Tumbuhnya feminisme modern menjadi salah satu social trend di Indonesia; jelas tak perlu diragukan lagi. Hal ini dibuktikan dengan makin maraknya netizen feminis yang bermunculan di media sosial.
Setidaknya, sebagai pengguna aktif di twitter, penulis cukup sering melihat utasan yang menggebu-gebu mengenai ganasnya patriarki, opini kesetaraan gender, hingga pentingnya pengesahan RUU Penghapusan Kekerasan Seksual. Bahkan tak jarang terjadi perdebatan antara pro life dan pro choice yang memiliki argumentasinya masing-masing.

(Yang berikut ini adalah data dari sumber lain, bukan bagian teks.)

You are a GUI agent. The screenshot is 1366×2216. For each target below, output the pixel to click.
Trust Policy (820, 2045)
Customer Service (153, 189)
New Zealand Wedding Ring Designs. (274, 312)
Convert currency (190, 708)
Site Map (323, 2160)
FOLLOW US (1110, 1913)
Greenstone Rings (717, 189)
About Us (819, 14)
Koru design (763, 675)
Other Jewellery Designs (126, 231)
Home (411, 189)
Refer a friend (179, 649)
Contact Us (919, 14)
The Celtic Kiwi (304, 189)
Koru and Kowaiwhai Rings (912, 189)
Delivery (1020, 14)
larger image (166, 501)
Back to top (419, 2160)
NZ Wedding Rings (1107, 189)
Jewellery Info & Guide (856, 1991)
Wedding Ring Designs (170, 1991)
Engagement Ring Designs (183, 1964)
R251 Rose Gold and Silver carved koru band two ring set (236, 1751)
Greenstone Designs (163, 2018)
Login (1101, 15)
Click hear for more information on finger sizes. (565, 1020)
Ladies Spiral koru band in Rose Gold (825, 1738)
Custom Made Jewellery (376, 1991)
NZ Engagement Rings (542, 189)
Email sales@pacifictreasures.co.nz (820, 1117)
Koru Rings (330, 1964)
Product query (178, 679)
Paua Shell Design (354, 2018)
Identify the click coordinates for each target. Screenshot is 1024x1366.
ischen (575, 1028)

Namun, di Indonesia yang konservatif, ide-ide feminisme kerap kali ditentang oleh kelompok-kelompok berbasis agama tertentu. Mereka menganggap bahwa ideologi feminisme sangatlah bertentangan dengan ajaran agama. Ide kesetaraan gender, menurut mereka, hanyalah isapan jempol yang berakar pada pemikiran-pemikiran Barat yang liberal.

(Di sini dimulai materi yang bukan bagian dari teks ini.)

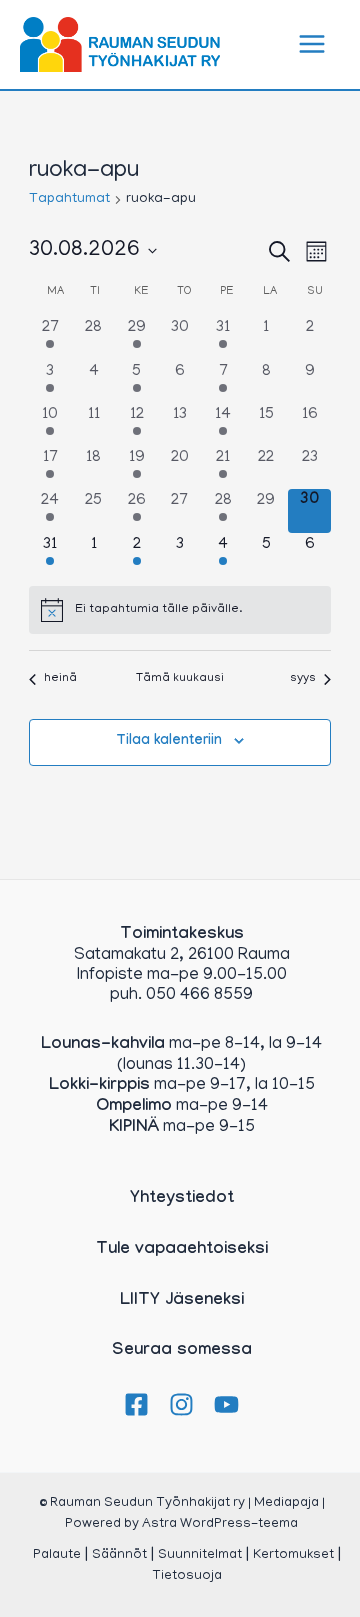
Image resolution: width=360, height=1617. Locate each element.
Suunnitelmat (200, 1555)
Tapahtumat (69, 199)
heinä (60, 678)
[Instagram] (181, 1404)
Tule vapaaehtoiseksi (182, 1250)
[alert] (180, 610)
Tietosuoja (187, 1576)
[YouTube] (226, 1404)
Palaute (57, 1555)
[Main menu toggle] (313, 45)
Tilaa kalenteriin (169, 742)
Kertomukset (293, 1555)
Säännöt (119, 1555)
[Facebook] (136, 1404)
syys (303, 678)
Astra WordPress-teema (220, 1524)
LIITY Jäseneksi (182, 1301)
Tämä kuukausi (180, 678)
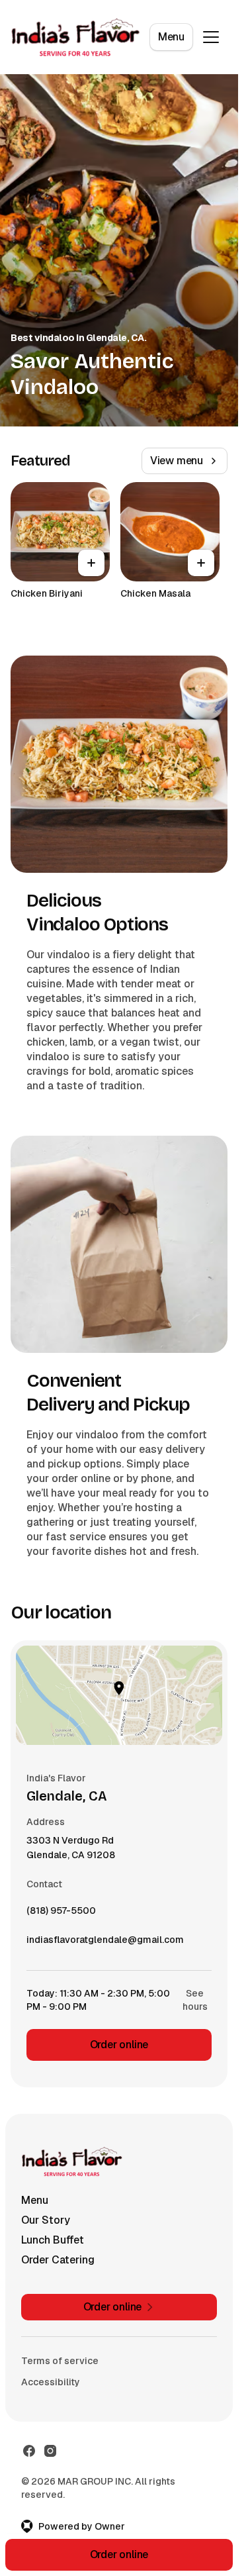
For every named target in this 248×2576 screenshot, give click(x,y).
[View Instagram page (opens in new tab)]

Memang sudah lazim bagi kelompok konservatif di Indonesia untuk menyalahkan Barat. Narasi “liberal” selalu digunakan kelompok konservatif untuk konotasi-konotasi yang negatif. Padahal belum tentu mereka memahami apa itu liberalisme.
Sudah bukan hal baru bahwa ide-ide feminisme kerap kali dijegal. Lihat saja proses pengesahan RUU Penghapusan Kekerasan Seksual (RUU PKS) yang selalu menghadapi tentangan dari kelompok-kelompok konservatif.
Mereka menganggap bahwa RUU PKS adalah RUU pro zina, dan digunakan untuk menekan kaum laki-laki. Ini bukanlah hal yang aneh mengingat betapa rendahnya kualitas literasi bangsa kita. Bangsa yang lebih cepat berkoar-koar daripada membaca terlebih dahulu.
Lantas, bagaimana feminisme bisa menjadi social trend di Indonesia di tengah kuatnya pusaran politik konservatif yang makin menekan?
Menurut penulis, hal ini tak lepas dari peran kaum konservatif itu sendiri. Mengapa? Tanpa adanya kelompok penekan, maka tidak akan lahir social trend yang baru.
Iklim politik yang memanas dalam tahun-tahun terakhir, di mana kelompok konservatif selalu menggaungkan politik identitas, memicu bangkitnya the silent majority. Rakyat sudah mulai muak dengan permainan kaum konservatif, yang sering mendiskriminasi kelompok gender tertentu. Hal ini berimbas pada terciptanya social trend yang baru, yakni feminisme.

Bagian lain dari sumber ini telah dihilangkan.